Девятка дуотов Эрина все никак не могла насмотреться на своего вернувшегося и подзагоревшего Рина, лишь мельком уделив внимание исчезнувшим разрушениям. Все они по-разному смотрели на него, а он на всех с одинаковой печалью в подернутых холодом и волнами грусти озерах глаз, затуманенных радостью возвращения к неожиданно, и на тот момент без объяснений, покинутому пять дней и шесть ночей назад обществу.

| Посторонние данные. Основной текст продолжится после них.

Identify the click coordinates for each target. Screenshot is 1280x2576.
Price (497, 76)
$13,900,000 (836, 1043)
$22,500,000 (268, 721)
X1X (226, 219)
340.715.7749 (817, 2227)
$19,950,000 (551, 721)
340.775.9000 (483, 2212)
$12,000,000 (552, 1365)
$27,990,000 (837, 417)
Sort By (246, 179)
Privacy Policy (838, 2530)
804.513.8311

— Брависсимо, алсы! — раздалось меццо-сопрано отражений ректора в однотонном струящемся платье цвета Ра с золотыми контурами листьев мэллорна, кружащихся в такт вальса Кюшюлю. — Все вы здесь в очередной раз покорили Пропреп!
— Кьяа! — почти дружное в ответ. Дуот Эёух лишь языком обозначил, не чувствуя себя победителем. От цео не укрылось, но ведь и не скрывалось.
— Учитесь прилежно и работайте над ошибками. Аве, Кюшюлю! — завершила глава каэлеса свой краткий спич, по-военному и с неотъемлемой женской грацией совершив перед последними словами полук к необъятному стволу высоченного мэллорна.
— Аве, Кюшюлю! — звонкий хор с крепкими голосами старших. Земной поклон.
И хлынули алсы как муравьи ручьями в муравейник. Как не были узки проходы, давки и толчеи не случилось — нутро гимназии втягивало всех организованно.
— Ты уже подготовил рискус к переносу, Хоан? — на бегу к трапезной непринужденно спросил Кыв.
— Отвянь, а... — еле слышно выдохнул находящийся совсем не в настроении, тем более отвечать мыслеречью через оши на волне дуодека.
— Да нэ горюй, татами вездэ одынаковы, хэ-хэ, — хлопнул по плечу Хуана Вук в своей обычной манере, желая поддержать.
— Хы, да они ж по неопробованным членам убиваются! — зло пошутил неудачник-Мадль.
— Отставить разговорчики! — вмешался декан.
Ребята насупились, а братец Мадля Тальд совершил своими совсем невыдающимися причиндалами пахабное движение.
— Опять завидуют, — вслух не сдержался Уньц. То ли вступившись, то ли просто ради смеха вызвавший ухмылки, то ли как обычно стало невтерпеж пленять мысли.
— Цыц! — начал инкантить декан. Его кисти расплылись, а их тени отвесили два легких, но звучных и обидных подзатыльника.